3 minute read
Visit the mysterious Skull Rock
Fewer people have set foot on Skull Island, just off Wilsons Promontory in Gippsland, than have stood on the moon – and when you get close to this natural wonder you realise why. The sheer cliffs are impenetrable – save for a few crevices that only the foolhardy would attempt to assail – but they are also beautiful, a sandcoloured Rorschach test where visitors see skulls, parts of ships and even fish backbones in the contours of the windswept granite.
We bob about in front of the huge crevice and pick out shapes in the rock and we learn that one of the few expeditions to make it inside this giant cleft discovered a rusting cannon ball thought to be from the First Fleet.
Skull Rock can be seen from the beaches of “the Prom” but for the first time this year you can get a much closer look on an eco-tour with Pennicott Wilderness Journeys who have been running boat tours in Tasmania for decades.
“Every time I cross Bass Strait to Skull Rock I think that this is just off the planet, it’s beautiful,” says Rob Pennicott. “I don’t do things unless my heart is in it and this one my heart was right into. But we are just one product; the Gippsland region has got lots of great activities and accommodation.”
Rob is the unpretentious boss of Pennicott Wilderness Journeys, and he is underplaying the effort and investment in becoming the first-ever boat tour to operate out of Wilsons Promontory. To keep the impact to a minimum Rob could not have a wharf, so instead put money into three of the largest amphibious vehicles in the world, with a price tag of over a million dollars each. The whole endeavour took 11 years. The boats are fast and comfortable and we board on the sand before driving off into the crashing waves, Rob is at the wheel and he is as adept with a fact or a dad joke as he is with piloting his million-dollar aquatic baby.

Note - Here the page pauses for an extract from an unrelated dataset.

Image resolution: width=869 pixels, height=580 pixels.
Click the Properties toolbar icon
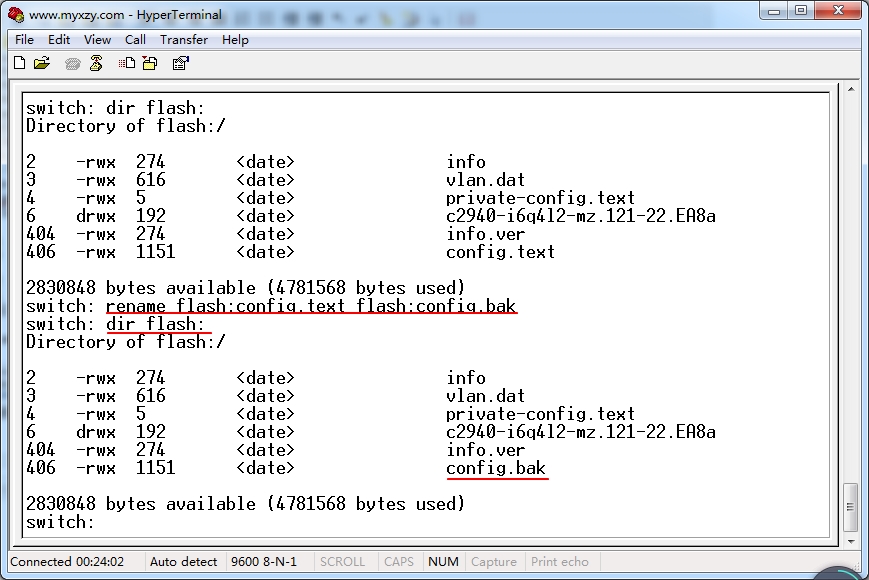tap(180, 63)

A journey like no other deserves a vessel to match...
Cologne De Seal
The eco tour starts by skirting the rugged coastline of the Prom where we encounter pods of dolphins racing alongside the boat and gannets and shearwaters plunging into the choppy waters in search of fish. Rob spots the tangled branches of a white-bellied sea eagle on the peak of a granite outcrop before he warns us, we are about to head off to an islet that will smell pretty strongly of “cologne de seal”. The boat veers away from the coast and out in to the less-forgiving waters of Bass Strait where we encounter Rodondo Island, the first lump of granite that signals the start of Tasmania. According to Rob, Rodondo often has its own cloud that likes to hang around the peak of the island giving it the look of a giant smokestack. Then we round another island that is home to over 9,000 Australian fur seals – and with it comes the famous cologne, a pungent mix of seaspray and seal poo.
We stop the boat near a smaller island with seals that slip down the rock and into the water. They swim toward us, eyeing us curiously. Then we skip easily across the waves of the strait to our final destination of Skull Island.
Cameras are out all over the boat, trying to capture the huge crevice with its curious lip of bright-green grass, but you can’t beat the feeling of being just a few metres away from such a mysterious lump of granite; a natural mystery that few have climbed but now many can experience of the safety of these new boats.